Du coup la coeur du jeu est de savoir de quoi il faut parler et où le dire, tout en mettant des bâtons dans les roues de son adversaire.Chaque tour se fera sous une différente actualité (une fermeture d'usine, un attentat, un fait divers) qui changera les paramètres.

Ce qui change par rapport aux jeux d'élections US, c'est qu'on a pas de Collecte de sous à faire donc on peut se consacrer entièrement au reste.




> Un calcul qui n'est faisable que par une appli (ou en prenant le temps de l'écrire sur un papier), c'est plutôt pénible aussi, dans un jeu de plateau tu as plutôt tendance à vouloir laisser la possibilité au joueur de pouvoir faire les calculs avant de choisir l'action à entreprendre.


Ben le joueur peut savoir quand même avant de faire une action quel impact ça devrait avoir, et c'est après qu'on compte les bénéfices dans l'opinion. 




> Quand à jouer 22 tours ça me paraît trèèèèès long. Peut-être que ces tours sont courts, toutefois 22 fois la même chose ça peut devenir vite répétitif. En général les jeux qui se jouent en nombre de tours limités tournent autour de 6 tours, même si ce n'est pas une règle de design en soi...


Ah non les tours devraient durer quelques minutes c'est tout, dans ma tête une partie est assez courte comme dans les jeux vidéos de ce type. 
Après, oui, c'est répétitif mais normalement aucune partie ne se ressemble et on ne devrait pas pouvoir avoir de schéma gagnant.

En tous cas merci du pavé.

----------


## raaaahman

Bah de rien. D'ailleurs ma lecture du matin qui devrait t'intéresser: Making Sumer.

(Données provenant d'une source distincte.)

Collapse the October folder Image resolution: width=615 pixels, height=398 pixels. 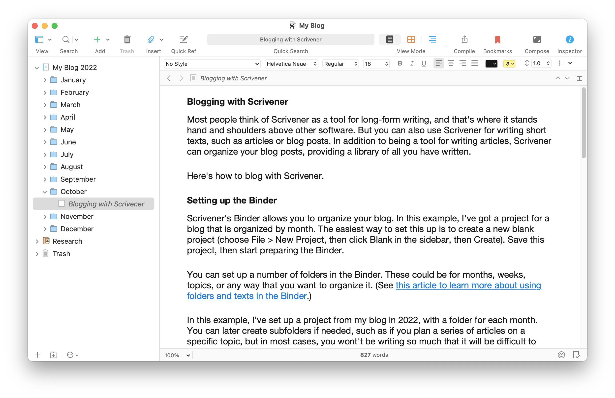[45, 192]
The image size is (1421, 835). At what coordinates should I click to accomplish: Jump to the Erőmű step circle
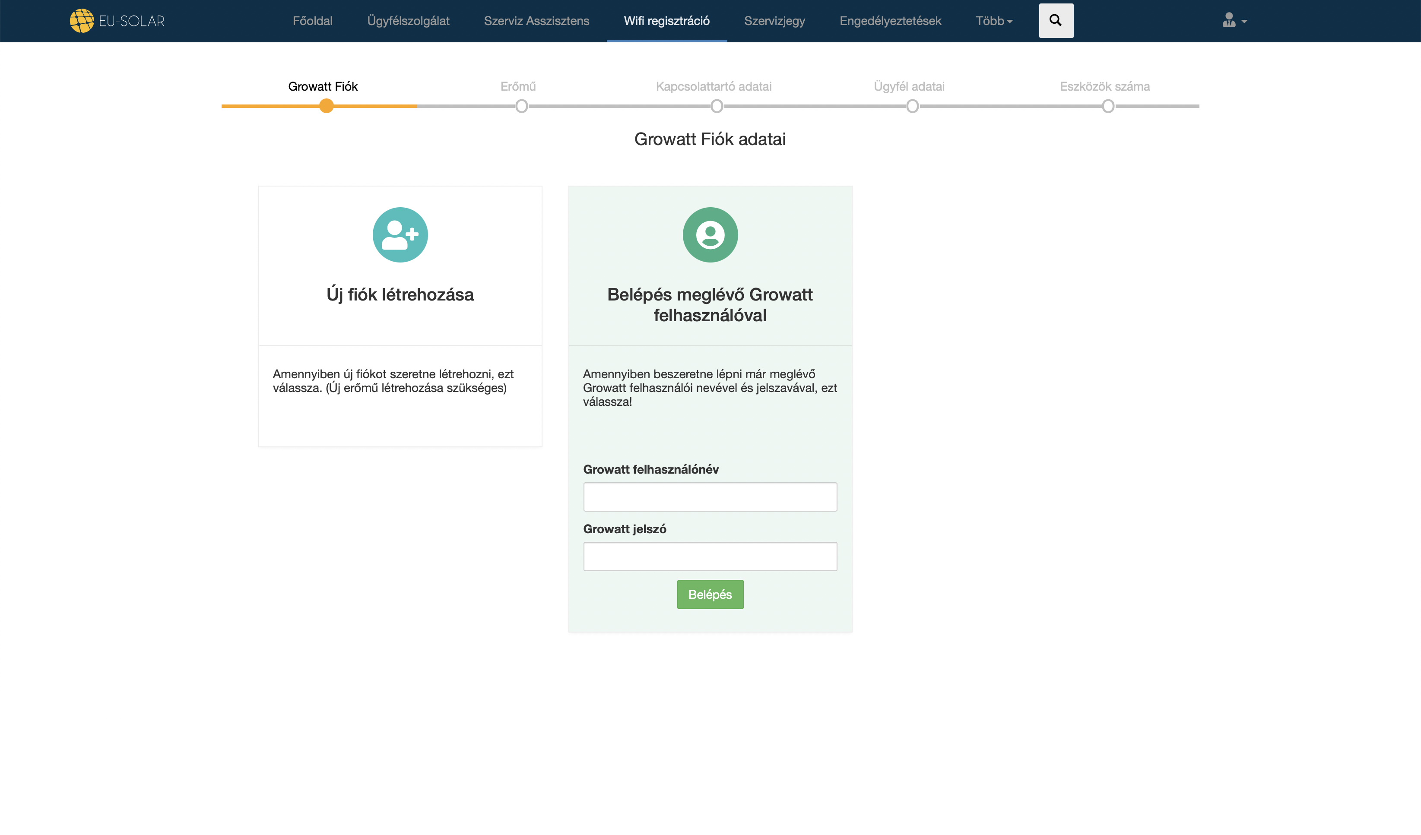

> Il faut déjà choisir le secteur où on va, et choisir une action a réaliser (tenir un meeting, faire un discours sur un sujet X, etc ...). 
> Du coup la coeur du jeu est de savoir de quoi il faut parler et où le dire, tout en mettant des bâtons dans les roues de son adversaire.Chaque tour se fera sous une différente actualité (une fermeture d'usine, un attentat, un fait divers) qui changera les paramètres.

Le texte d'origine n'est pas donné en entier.